Excerpt to read:

= Beginning of Section =

Skip to content

OCR Parsing with PydanticAI

These examples demonstrate document processing capabilities using PydanticAI for OCR (Optical Character Recognition). From basic text extraction to structured output with schema validation.

Setup

macOS Users

Install the poppler dependency required by pdf2image:

brew install poppler

For other platforms, see Troubleshooting below.

Examples

1. Basic OCR Demo

File: 1_basic_ocr_demo.py

Demonstrates a basic flow for OCR on various document types. Output is Markdown-formatted content — LLMs excel at Markdown formatting tasks.

Sample Output
# Invoice

YesLogic Pty. Ltd.
7 / 39 Bouverie St
Carlton VIC 3053
Australia

**Invoice date:** Nov 26, 2016
**Invoice number:** 161126
**Payment due:** 30 days after invoice date

| Description               | From         | Until        | Amount      |
|---------------------------|-------------|-------------|-------------|
| Prince Upgrades & Support | Nov 26, 2016 | Nov 26, 2017 | USD $950.00 |
| **Total**                 |             |             | USD $950.00 |

2. OCR with Structured Output

File: 2_ocr_with_structured_output.py

Uses Pydantic BaseModel schemas provided to the LLM before inference starts. Combined with a customized prompt, the results are high quality with built-in type verification.

Output structure:

{
    "filename": "file_name_page_1.jpg",
    "analysis_result": {
        "file_type": "invoice",
        "file_content_md": "# Sunny Farm ...",
        "file_elements": [
            {
                "element_type": "table",
                "element_content": "| Item | Price | ... |"
            }
        ]
    }
}

Why Structured Output?

The upside of this approach is built-in verification of returned data types — ensuring you get the structure you want on every inference.

= End of Section =

Dataset extract:

= Beginning of Section =

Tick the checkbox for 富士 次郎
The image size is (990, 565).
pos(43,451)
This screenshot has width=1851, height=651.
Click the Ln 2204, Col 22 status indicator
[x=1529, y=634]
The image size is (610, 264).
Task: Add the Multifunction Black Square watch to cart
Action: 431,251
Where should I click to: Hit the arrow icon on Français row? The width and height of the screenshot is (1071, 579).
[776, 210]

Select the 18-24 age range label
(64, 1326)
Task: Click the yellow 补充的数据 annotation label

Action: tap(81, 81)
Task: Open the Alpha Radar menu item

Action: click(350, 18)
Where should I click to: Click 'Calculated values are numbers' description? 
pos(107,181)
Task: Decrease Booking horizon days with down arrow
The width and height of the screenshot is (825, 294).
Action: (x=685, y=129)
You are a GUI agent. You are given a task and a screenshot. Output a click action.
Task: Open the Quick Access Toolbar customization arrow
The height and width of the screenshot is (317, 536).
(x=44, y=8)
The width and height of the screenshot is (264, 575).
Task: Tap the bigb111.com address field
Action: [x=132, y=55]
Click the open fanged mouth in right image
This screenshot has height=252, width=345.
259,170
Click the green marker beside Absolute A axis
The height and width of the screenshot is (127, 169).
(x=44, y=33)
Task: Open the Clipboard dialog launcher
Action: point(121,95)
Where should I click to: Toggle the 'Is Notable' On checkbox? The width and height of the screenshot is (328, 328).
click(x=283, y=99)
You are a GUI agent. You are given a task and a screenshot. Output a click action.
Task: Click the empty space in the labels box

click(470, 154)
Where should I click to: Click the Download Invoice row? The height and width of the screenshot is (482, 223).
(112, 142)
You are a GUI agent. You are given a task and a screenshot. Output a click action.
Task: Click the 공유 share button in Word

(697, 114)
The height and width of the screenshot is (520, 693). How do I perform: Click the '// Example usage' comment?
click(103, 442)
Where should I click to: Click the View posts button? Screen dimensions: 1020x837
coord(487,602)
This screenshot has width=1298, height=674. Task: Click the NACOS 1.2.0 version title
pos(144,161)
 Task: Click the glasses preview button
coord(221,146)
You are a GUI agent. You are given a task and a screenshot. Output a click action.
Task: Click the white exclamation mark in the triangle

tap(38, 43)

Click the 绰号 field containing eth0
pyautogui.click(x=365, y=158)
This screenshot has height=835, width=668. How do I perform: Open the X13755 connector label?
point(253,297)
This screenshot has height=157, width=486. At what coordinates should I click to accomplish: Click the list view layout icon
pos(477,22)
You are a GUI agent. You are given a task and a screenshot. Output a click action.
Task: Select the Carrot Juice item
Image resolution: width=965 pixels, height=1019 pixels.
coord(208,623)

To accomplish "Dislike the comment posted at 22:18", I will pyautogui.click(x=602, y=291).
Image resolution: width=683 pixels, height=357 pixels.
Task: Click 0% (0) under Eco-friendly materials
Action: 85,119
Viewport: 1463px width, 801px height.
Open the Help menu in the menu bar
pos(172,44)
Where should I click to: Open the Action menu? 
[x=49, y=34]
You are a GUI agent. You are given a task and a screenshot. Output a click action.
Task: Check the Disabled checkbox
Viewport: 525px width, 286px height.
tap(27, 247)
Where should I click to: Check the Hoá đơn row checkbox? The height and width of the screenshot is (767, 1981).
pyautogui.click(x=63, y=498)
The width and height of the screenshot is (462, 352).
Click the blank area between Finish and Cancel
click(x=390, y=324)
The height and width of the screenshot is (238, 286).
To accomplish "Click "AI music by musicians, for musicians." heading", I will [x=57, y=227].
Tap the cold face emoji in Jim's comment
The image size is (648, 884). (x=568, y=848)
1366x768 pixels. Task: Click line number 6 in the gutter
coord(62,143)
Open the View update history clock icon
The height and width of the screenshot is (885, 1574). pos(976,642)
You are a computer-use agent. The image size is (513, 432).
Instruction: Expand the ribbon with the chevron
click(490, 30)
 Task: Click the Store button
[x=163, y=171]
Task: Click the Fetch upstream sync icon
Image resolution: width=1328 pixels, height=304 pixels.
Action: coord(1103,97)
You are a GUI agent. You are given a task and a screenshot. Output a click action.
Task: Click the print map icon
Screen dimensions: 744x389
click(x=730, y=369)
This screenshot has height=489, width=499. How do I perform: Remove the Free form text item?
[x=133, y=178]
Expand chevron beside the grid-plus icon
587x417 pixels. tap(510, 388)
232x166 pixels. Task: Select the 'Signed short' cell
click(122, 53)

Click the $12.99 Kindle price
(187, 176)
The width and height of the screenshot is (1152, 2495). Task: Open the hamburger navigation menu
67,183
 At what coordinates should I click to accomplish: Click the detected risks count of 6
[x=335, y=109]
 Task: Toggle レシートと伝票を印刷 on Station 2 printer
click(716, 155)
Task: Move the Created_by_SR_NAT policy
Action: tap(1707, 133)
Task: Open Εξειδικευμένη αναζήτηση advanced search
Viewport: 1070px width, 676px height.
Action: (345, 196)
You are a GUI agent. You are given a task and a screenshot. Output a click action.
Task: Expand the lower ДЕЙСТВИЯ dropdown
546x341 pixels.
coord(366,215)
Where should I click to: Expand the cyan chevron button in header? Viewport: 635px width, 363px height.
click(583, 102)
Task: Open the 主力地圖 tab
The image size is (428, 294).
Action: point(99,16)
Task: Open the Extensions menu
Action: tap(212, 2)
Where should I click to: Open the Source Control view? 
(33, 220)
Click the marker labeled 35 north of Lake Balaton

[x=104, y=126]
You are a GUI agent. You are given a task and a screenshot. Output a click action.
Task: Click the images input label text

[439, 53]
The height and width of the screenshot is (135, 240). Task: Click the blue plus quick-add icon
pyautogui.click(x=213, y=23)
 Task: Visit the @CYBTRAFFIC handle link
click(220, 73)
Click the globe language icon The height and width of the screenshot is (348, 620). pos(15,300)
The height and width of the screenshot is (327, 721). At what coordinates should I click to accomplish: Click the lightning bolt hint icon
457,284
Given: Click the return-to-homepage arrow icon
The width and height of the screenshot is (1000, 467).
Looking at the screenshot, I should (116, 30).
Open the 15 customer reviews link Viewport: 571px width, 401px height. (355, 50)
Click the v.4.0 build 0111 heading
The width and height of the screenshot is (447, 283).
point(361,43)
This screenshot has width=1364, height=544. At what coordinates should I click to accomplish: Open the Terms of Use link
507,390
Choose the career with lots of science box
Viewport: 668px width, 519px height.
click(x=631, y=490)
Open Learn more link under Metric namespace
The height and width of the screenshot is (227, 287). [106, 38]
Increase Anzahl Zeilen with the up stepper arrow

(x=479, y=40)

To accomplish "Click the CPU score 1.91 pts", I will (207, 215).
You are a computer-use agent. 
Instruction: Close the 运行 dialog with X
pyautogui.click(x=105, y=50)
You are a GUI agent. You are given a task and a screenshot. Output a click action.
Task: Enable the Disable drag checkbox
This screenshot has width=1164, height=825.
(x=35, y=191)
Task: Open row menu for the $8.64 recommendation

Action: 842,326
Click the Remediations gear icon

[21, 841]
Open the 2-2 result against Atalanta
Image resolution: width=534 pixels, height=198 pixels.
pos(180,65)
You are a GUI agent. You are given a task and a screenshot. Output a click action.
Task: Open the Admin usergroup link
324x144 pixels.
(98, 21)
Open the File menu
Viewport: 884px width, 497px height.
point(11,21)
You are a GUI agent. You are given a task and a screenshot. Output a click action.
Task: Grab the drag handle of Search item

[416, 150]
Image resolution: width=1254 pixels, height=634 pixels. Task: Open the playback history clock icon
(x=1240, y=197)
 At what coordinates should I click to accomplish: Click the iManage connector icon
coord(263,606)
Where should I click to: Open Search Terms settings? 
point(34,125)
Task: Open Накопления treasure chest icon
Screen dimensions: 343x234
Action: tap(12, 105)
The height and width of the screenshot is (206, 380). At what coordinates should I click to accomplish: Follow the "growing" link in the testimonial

= End of Section =

Study questions:
**A.** On the OCR parsing page, what command installs poppler on macOS?
**B.** Reproduce the stretch of the OCR parsing page from "File: 1_basic_ocr_demo.py" through "YesLogic Pty. Ltd.".
**C.** Pick up the OCR parsing page after its last sentence and continue writing it.
The lines are separate material, apart from the OCR parsing page.

Responses to the tasks:
**A.** brew install poppler

**B.**
File: 1_basic_ocr_demo.py

Demonstrates a basic flow for OCR on various document types. Output is Markdown-formatted content — LLMs excel at Markdown formatting tasks.

Sample Output
# Invoice

YesLogic Pty. Ltd.

**C.**
3. OCR Validation

File: 3_ocr_validation.py

Demonstrates purposeful ValidationError handling when LLM output doesn't match the expected schema. Uses a simplified Pydantic model to highlight validation behavior.

| ERROR | demonstrate_validation_error:35 - --- VALIDATION ERROR DETECTED ---
| INFO  | demonstrate_validation_error:44 - Field: 'file_elements'
| INFO  | demonstrate_validation_error:45 - Error Type: model_type
| INFO  | demonstrate_validation_error:46 - Reason: Input should be a valid dictionary
                                           or instance of FileElement
| INFO  | demonstrate_validation_error:47 - What the LLM actually sent: "No elements found"

Running

cd ocr_parsing

# Basic OCR
uv run 1_basic_ocr_demo.py

# Structured output
uv run 2_ocr_with_structured_output.py

# Validation errors (uncomment validation line in code first)
uv run 3_ocr_validation.py

Key Concepts

  • PDF to image conversion — Each PDF page is converted to .jpg for optimal LLM input
  • Structured schemas — Pydantic models enforce output structure and type safety
  • Parallel async processing — Semaphore-based concurrency control for multiple documents
  • Validation errors — Graceful handling when LLM output doesn't match the schema

Troubleshooting

poppler not found

brew install poppler
sudo apt-get install poppler-utils

choco install poppler
Or download from Poppler releases and add to PATH.

Rate limiting or timeout errors

Concurrency is limited to 5 parallel requests via semaphore. If you still hit rate limits, reduce the value in shared_fns.py:

semaphore = asyncio.Semaphore(3)  # Reduce from 5 to 3

File Samples

All sample files were downloaded from Prince XML.